12 September 2013
Mind the Gaps- A Case Study of Distances between Requirements and Testing
Meeting Room 10, 2nd Floor, JLB
12:30pm - 13:45pm
Coordination and alignment between development activities enables projects to effectively develop the right software on time. However, when there are gaps, or distances, between project members and between related artefacts vital information may be lost or distorted. This misalignment can then result in issues which require additional cost and effort to fix at a later stage in the project.
Gap Finder is a method for assessing potentially troublesome gaps between requirements and testing. This method is based on previous research into requirements-testing alignment and distances within software development. The basic assumption is that distances between people and between artefacts can explain the alignment challenges experienced in industry. Furthermore, that the practices found to improve alignment between requirements and testing affect these distances. The distances include geographical, cognitive and psychological distance between people, semantic distance between requirements and test artefacts, and adherence distance between specified requirements and the behaviour of the produced software.
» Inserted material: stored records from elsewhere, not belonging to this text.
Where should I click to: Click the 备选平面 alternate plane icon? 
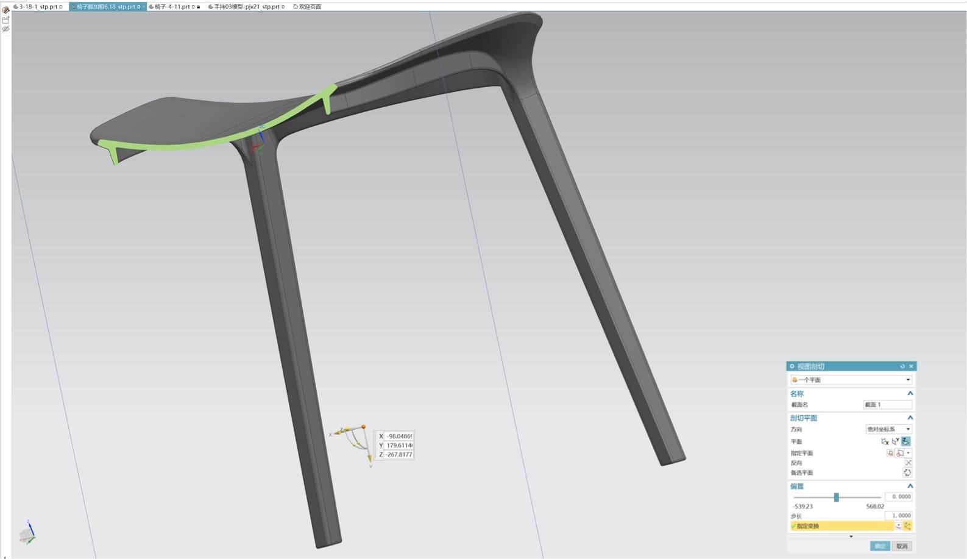point(907,472)
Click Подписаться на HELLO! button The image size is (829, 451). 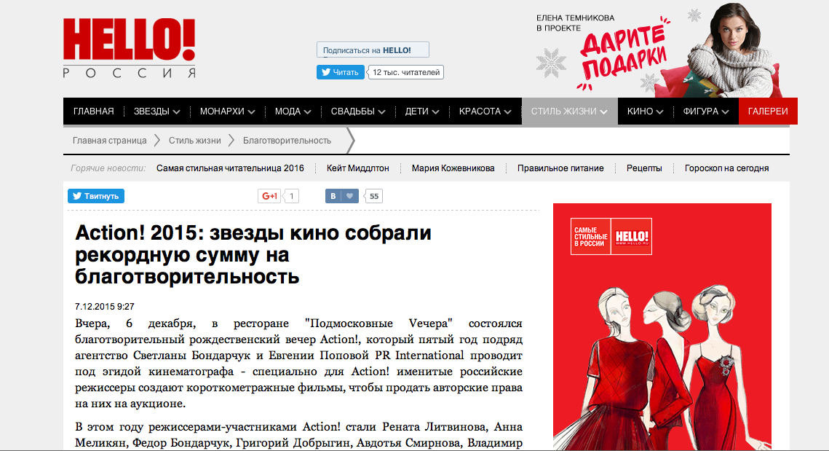[x=373, y=50]
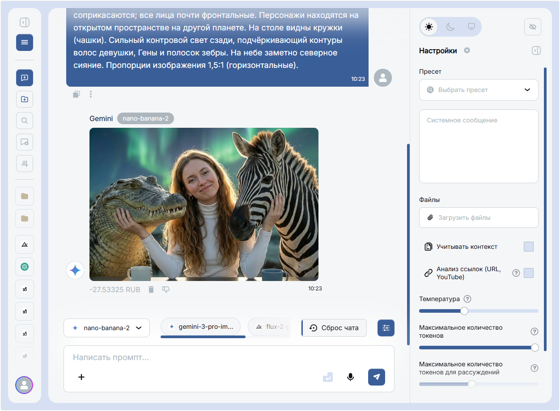Screen dimensions: 560x411
Task: Click the trash icon below generated image
Action: pyautogui.click(x=151, y=289)
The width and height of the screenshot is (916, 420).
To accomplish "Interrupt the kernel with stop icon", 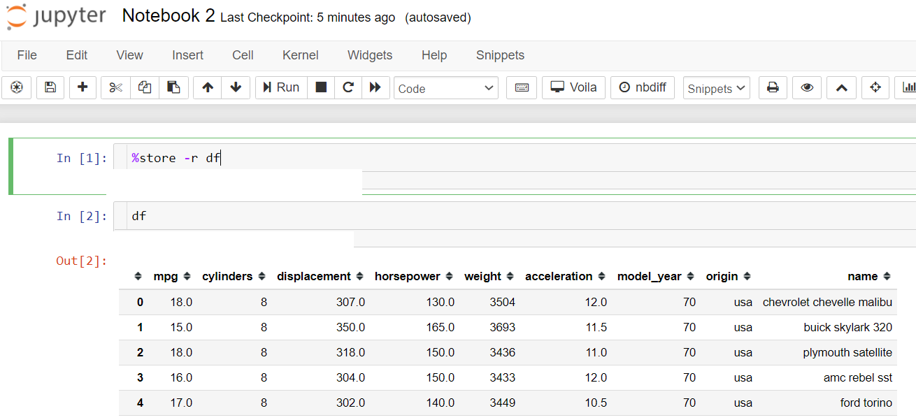I will click(x=321, y=87).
The Gap Finder method has been evaluated and the approach explored by applying the method to a live development project. Various distances have been assessed and improvement practices identified for decreasing or bridging these gaps. As part of the method, the measured distances and improvement practices were presented to and discussed with the development team. This case study and its outcome will be described during the talk including an overview of the Gap Finder method.
Elizabeth Bjarnason is currently a doctoral candidate at Lund University, Sweden. For the past six months she has been working with Prof. Helen Sharp as a visiting PhD student at the Open University. She has previous experience of software development for mobile phones from 15 years at Sony Mobile’s software development unit in Lund, Sweden. She was there jointly responsible for the processes for developing software for Sony’s Xperia phones as part of the process team. In particular, she was responsible for the requirements aspects of those processes. Through her experience of requirements as an integrated part of large-scale software development she has become interested in empirical research within the area of requirements engineering. Her main research interest is the role of requirements in the development process, including integrated and agile requirements engineering, requirements communication and collaboration, and alignment between requirements and later development activities.